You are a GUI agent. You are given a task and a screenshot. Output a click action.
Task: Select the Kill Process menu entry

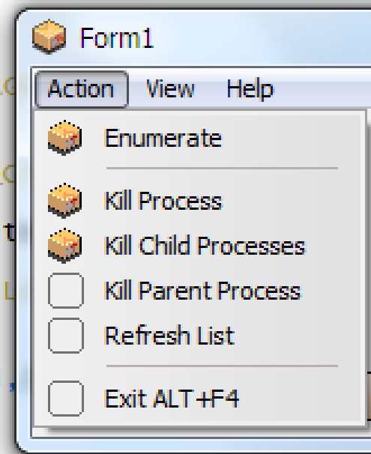pyautogui.click(x=163, y=200)
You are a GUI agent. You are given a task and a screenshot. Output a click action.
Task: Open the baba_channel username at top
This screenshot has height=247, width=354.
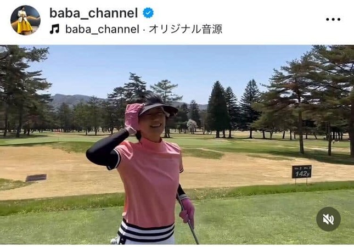(93, 13)
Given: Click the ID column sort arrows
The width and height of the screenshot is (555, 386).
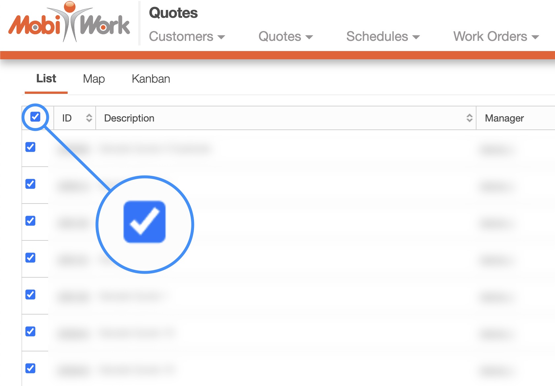Looking at the screenshot, I should pyautogui.click(x=89, y=118).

══════════════════════════════

> [What is expected] Every entry above needs to be printed again exactly, with its pictures left out.

> [Solved problem]
You are a GUI agent. You are given a task and a screenshot. Output a click action.
Task: Select the Kill Process menu entry

pyautogui.click(x=163, y=200)
You are a GUI agent. You are given a task and a screenshot. Output a click action.
Task: Open the baba_channel username at top
This screenshot has height=247, width=354.
(93, 13)
Given: Click the ID column sort arrows
The width and height of the screenshot is (555, 386).
Looking at the screenshot, I should pyautogui.click(x=89, y=118).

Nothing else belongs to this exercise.